T36. Motor axonal abnormalities in anti-MAG neuropathy

Abstract

Anti-MAG antibody was known to be associated with polyneuropathy associated with immunoglobulin M (IgM) monoclonal gammopathy of undetermined significance, as we call anti-MAG neuropathy. Anti-MAG neuropathy is pathologically characterized by the presence of widely spaced myelin (WSM), which affects the structure of nodes of Ranvier. To help understand the physiological actions of anti-MAG antibody and WSM, we examined the effects on the excitability properties of peripheral motor axons. Four patients with anti-MAG neuropathy were studied.

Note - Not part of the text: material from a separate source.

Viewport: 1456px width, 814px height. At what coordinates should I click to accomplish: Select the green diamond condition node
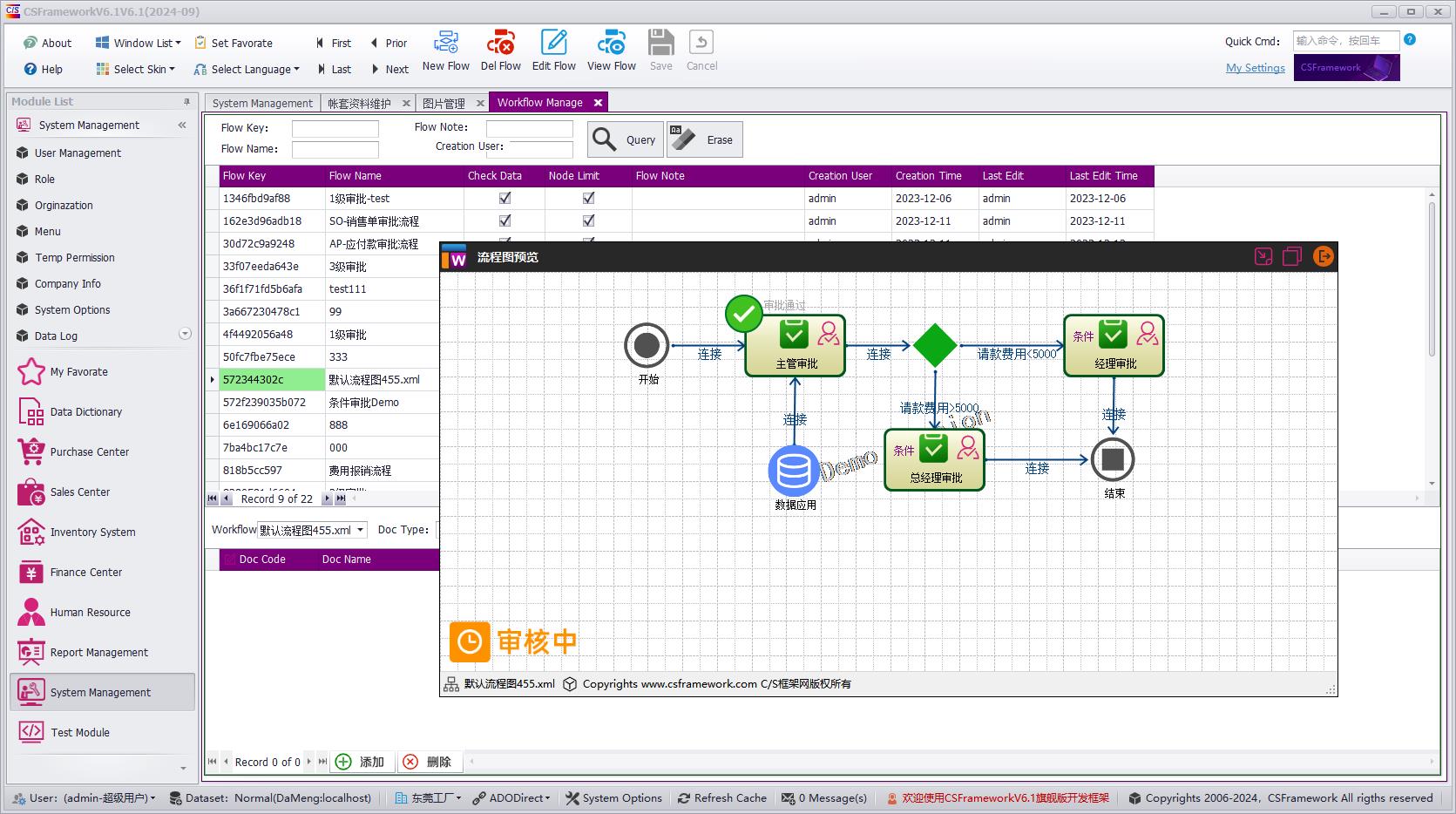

Multiple excitability measurements were made in the median nerve at the wrist, using computerized threshold-tracking (QTRACS with TRONDNF excitability protocol), and compared with normal control data. Subsequently we performed mathematical modeling of the excitability data, using the Bostock model of the human motor axon to simulate axonal excitability measurements (QTRACP with MEMFIT). Nerve excitability studies showed significantly smaller supernormality in recovery cycle and greater changes in excitability with depolarizing currents in threshold electrotonus. Mathematical modeling suggested that the results could be partially explained by abnormal fast K+ current and/or Na+ current at nodes of Ranvier. This study showed that patients with anti-MAG neuropathy exhibit abnormalities in their motor axons attributable to ion channel dysfunction at nodes. This suggests that anti-MAG antibody causes physiological dysfunction of nodes via changes caused by WSM in peripheral nerve.